Build the layout around scan zones
Sales collateral is usually scanned, not read top to bottom like an article.
That means the most important areas should survive a fast glance:
- headline and subhead
- the main product proof screenshot
- one evidence block such as results, benefits, or social proof
- the CTA or next-step area
When these zones are too visually dense, compression problems feel worse because the reader is already working harder.
A good test inside Figma before export is to zoom out and ask:
- can a buyer understand the category in two seconds?
- is the strongest screenshot still readable when reduced?
- does the proof section feel like proof or like a wall of labels?
- is the CTA visually discoverable without hunting?
This is partly a content problem and partly an export problem. TinyImage helps most when the underlying page already has clean scan zones worth protecting.
Plan for attachment limits before the sales team asks for them
Many teams only think about file weight when someone says, “Can you send a smaller version?”
That is too late.
Sales one-pagers often get reused in:
- outbound email tools
- shared drive folders
- Slack threads
- partner portals
- CRM attachment fields
The asset should have a default export that travels comfortably across those contexts. That does not mean optimizing for the lowest possible number. It means avoiding the embarrassing moment where the account team has to choose between a bloated “high quality” file and a compressed version that makes the product look fuzzy.
If the document includes strong brand color areas, product screenshots, or gradient blocks, pair the PDF review with Color Profile Checklist for Figma Exports so the lighter file still feels on-brand.
Keep one-pager versions tied to the audience, not to revision chaos
One-pagers multiply quickly because the core layout gets adapted for:
- a vertical market
- a partner audience
- a region
- a product line
- a specific enterprise account
If naming is sloppy, the team ends up re-exporting the wrong file or sending an outdated proof set.

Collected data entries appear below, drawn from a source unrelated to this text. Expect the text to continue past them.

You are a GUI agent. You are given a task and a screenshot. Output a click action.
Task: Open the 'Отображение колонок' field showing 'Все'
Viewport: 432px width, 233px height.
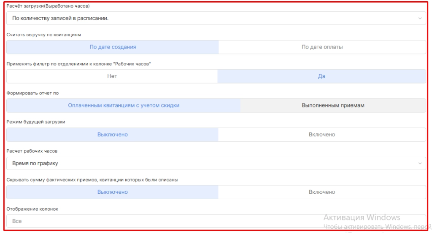click(x=216, y=221)
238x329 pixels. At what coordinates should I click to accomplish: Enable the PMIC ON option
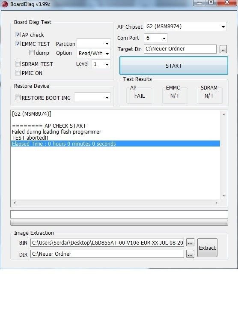(x=18, y=73)
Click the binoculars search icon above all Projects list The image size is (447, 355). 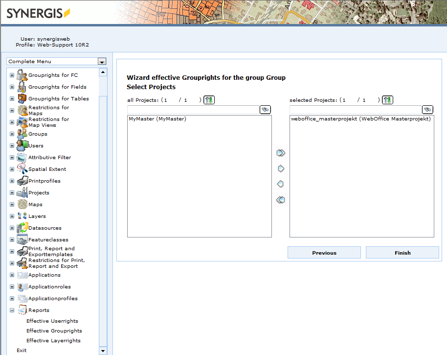click(265, 109)
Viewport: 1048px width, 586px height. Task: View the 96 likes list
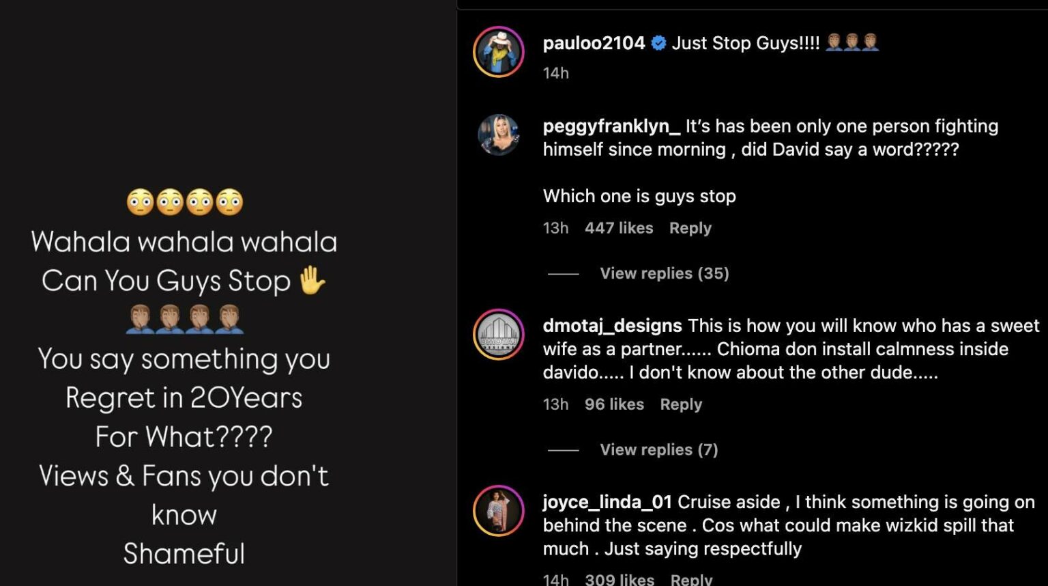click(613, 404)
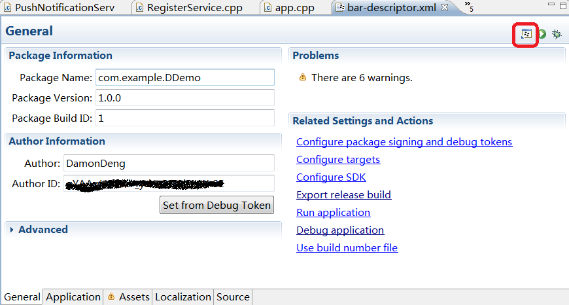Screen dimensions: 569x305
Task: Click the Package Name input field
Action: tap(184, 77)
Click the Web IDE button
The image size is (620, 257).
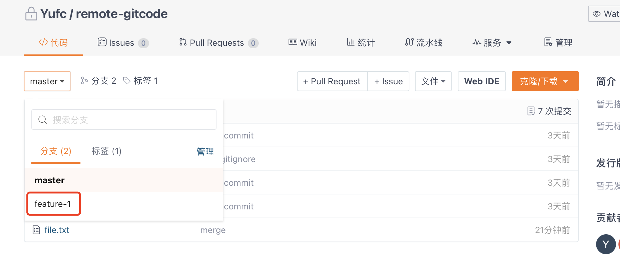pos(481,81)
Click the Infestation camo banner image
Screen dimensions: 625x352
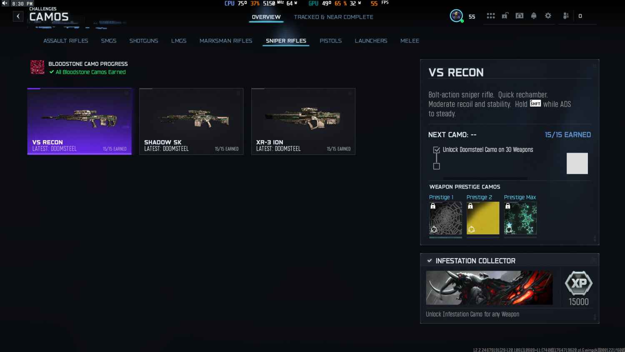(x=489, y=288)
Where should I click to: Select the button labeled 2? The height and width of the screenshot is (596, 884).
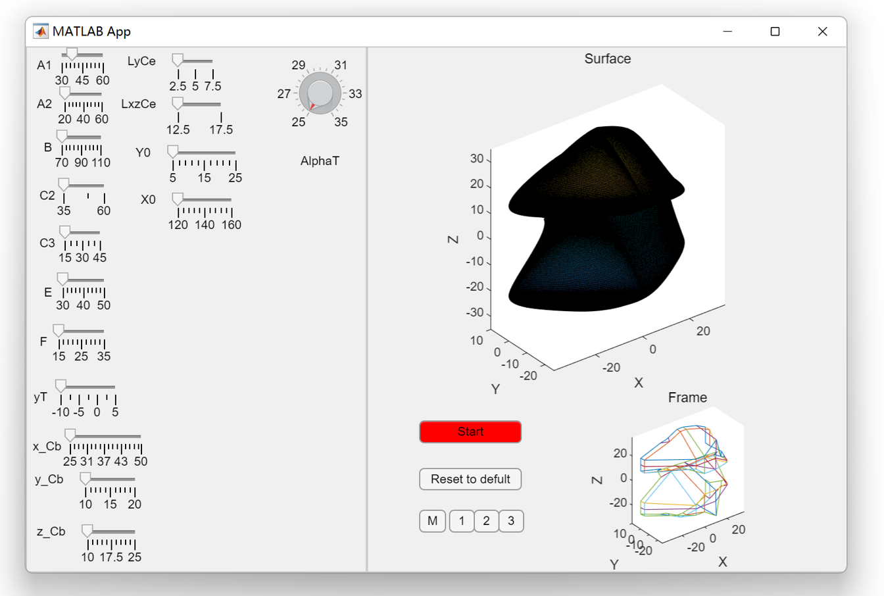pyautogui.click(x=486, y=521)
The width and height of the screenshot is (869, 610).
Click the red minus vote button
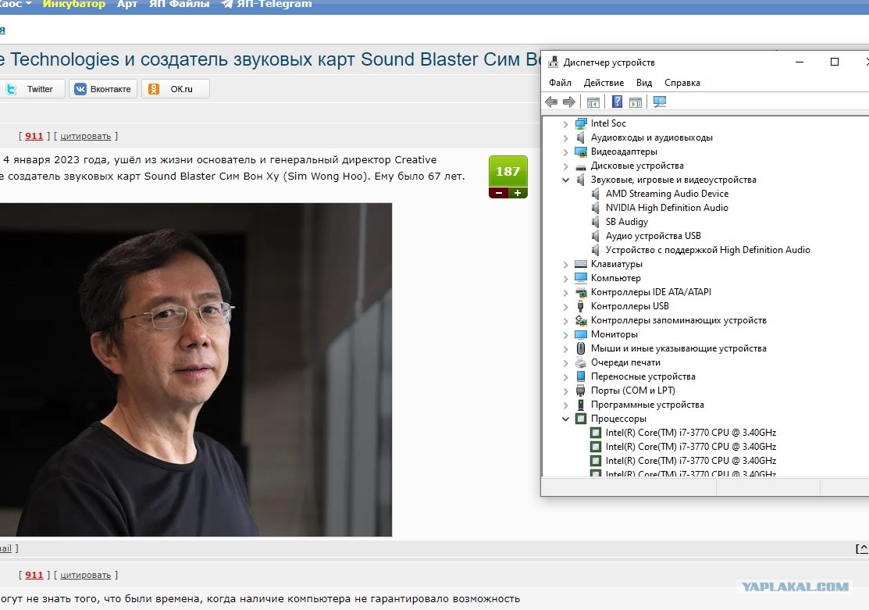(x=499, y=193)
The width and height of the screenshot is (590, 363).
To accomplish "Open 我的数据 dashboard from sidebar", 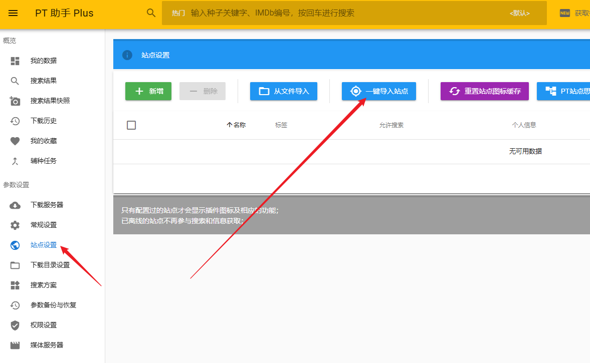I will click(43, 61).
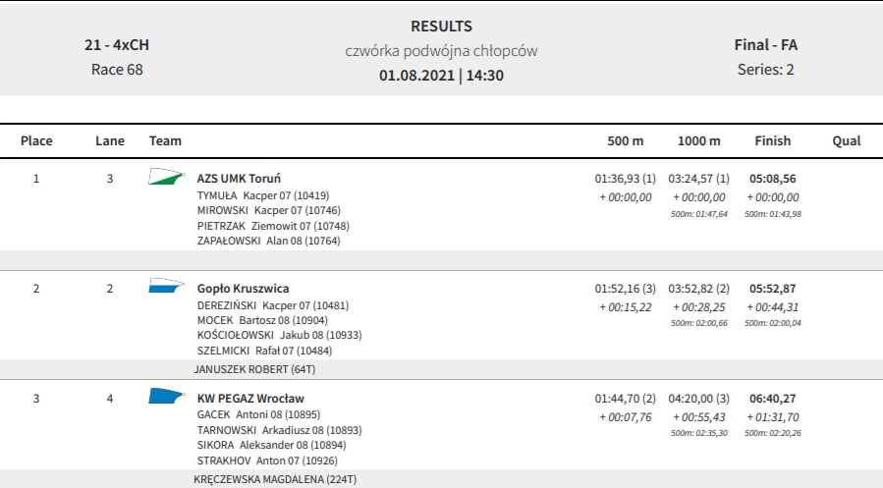Click the Place column header
The image size is (883, 488).
pos(36,140)
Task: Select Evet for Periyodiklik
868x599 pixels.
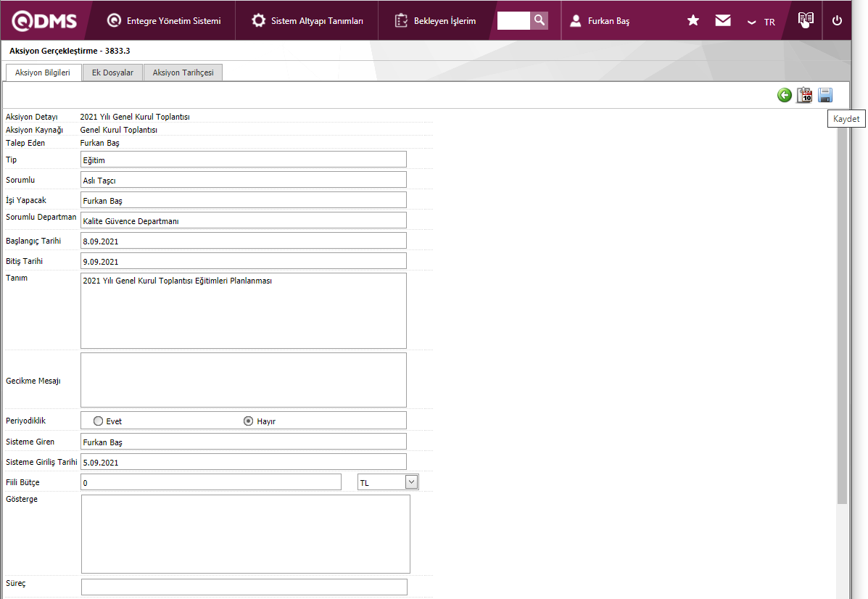Action: click(x=99, y=421)
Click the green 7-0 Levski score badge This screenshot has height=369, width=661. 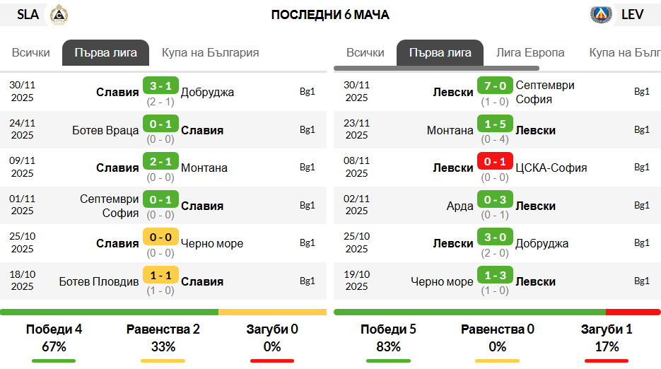(495, 86)
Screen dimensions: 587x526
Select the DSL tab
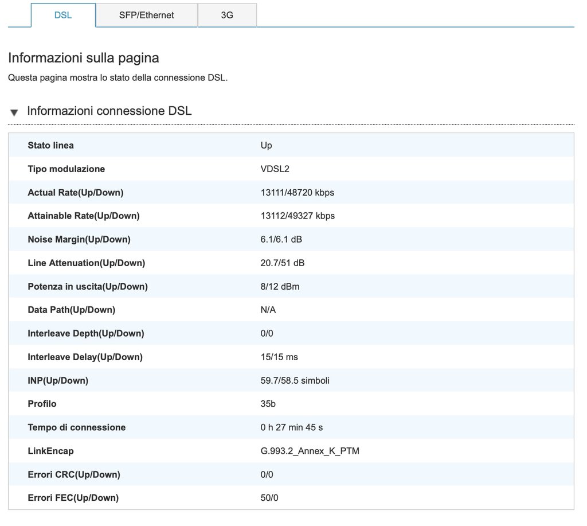(x=63, y=15)
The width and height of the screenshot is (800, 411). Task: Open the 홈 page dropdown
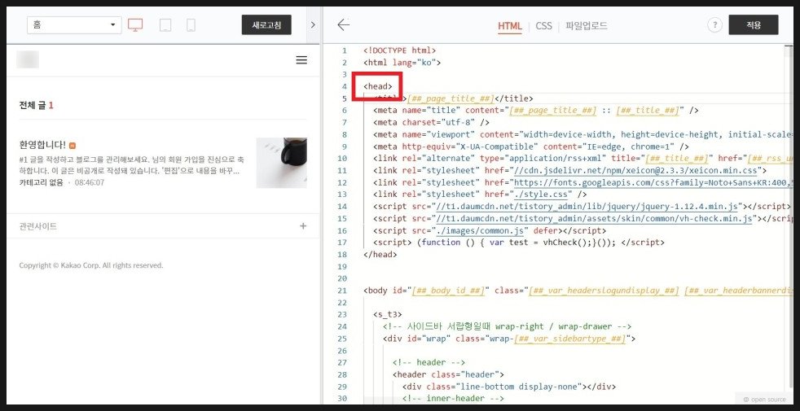pos(73,25)
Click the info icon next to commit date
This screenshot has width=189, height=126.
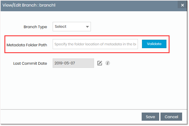click(x=108, y=63)
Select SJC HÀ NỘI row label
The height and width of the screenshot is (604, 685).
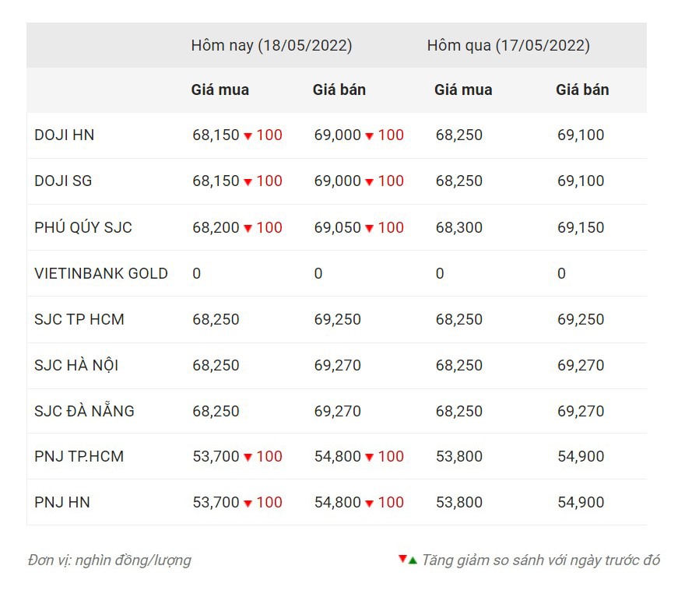[x=76, y=365]
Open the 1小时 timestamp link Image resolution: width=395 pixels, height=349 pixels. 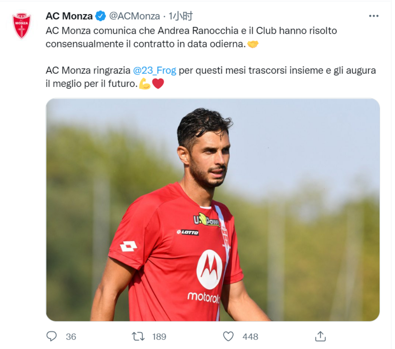click(x=181, y=16)
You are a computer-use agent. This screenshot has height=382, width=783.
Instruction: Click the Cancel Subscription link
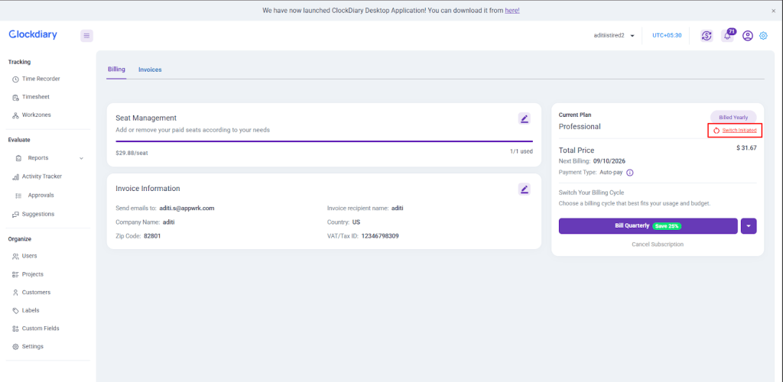pyautogui.click(x=658, y=244)
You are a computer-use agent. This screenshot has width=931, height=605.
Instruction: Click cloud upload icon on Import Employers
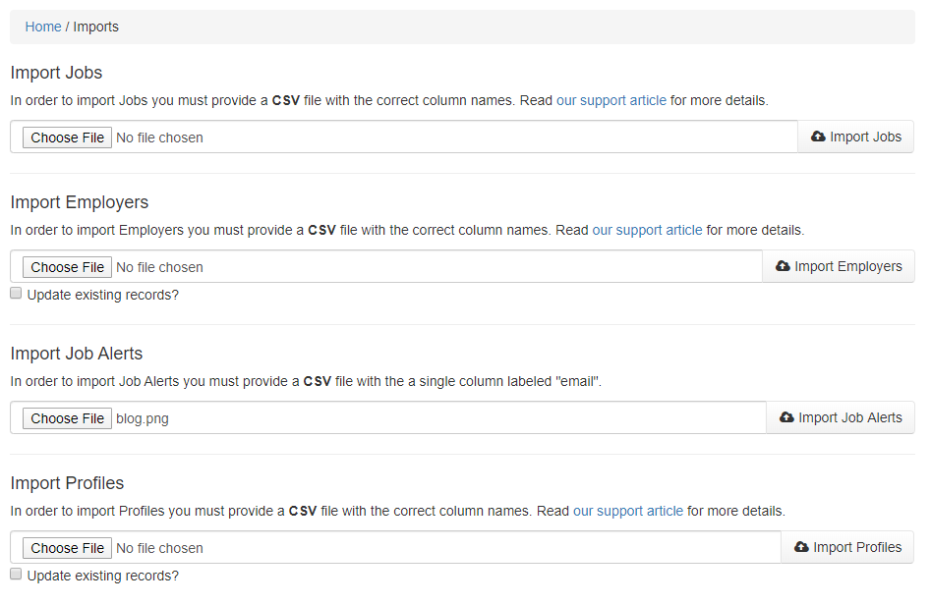pos(783,267)
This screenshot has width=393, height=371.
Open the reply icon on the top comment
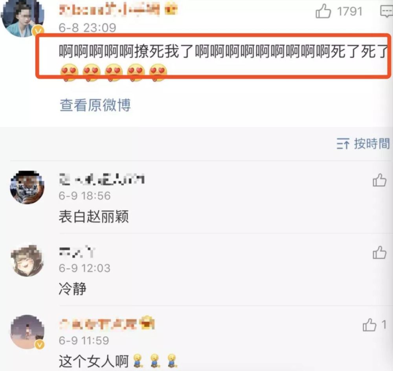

Use simple, audience-first naming:
one-pager_saas-platform_overview.pdfone-pager_enterprise-security.pdfone-pager_partner-enablement.pdf
If a lighter distribution version exists, label that deliberately instead of burying it in draft history.
The goal is to make the export system easy for non-designers to trust. Sales should not have to guess which PDF is current.
Review the PDF in the same context where it will be used
This is the underrated part.
Before calling the export done:
- open it at normal reading size
- preview it from an email attachment if possible
- check the pages on a laptop and a smaller screen
- make sure the densest screenshot and smallest chart labels still hold up
A PDF that looks fine at 200 percent zoom inside a designer workflow can still feel awkward when opened quickly by a prospect or forwarded internally by a buyer.
If the one-pager is paired with a web landing page using the same screenshots, Product Screenshot Export Workflow for SaaS Landing Pages is a useful companion read so the visual story stays consistent across both channels.
Before the file goes to sales, confirm
- the one-pager has one clear job and audience
- the densest screenshot and proof areas were checked after compression
- the file feels lightweight enough for normal sharing workflows
- scan zones stay readable without zooming
- naming reflects audience and purpose, not draft history
- the approved file is the one sales will actually attach
Where TinyImage helps most
TinyImage will not decide what belongs in the one-pager. That is still a messaging and enablement call.
What it does remove is the repetitive production friction between a strong Figma layout and a sales-friendly PDF. Teams can keep the export loop inside Figma, compare lighter versions quickly, and ship one-pagers that are easier to send without making the product look cheap.
That is the real win. Good sales collateral should travel easily. TinyImage makes it much easier to keep the file small without sacrificing the clarity that earns trust.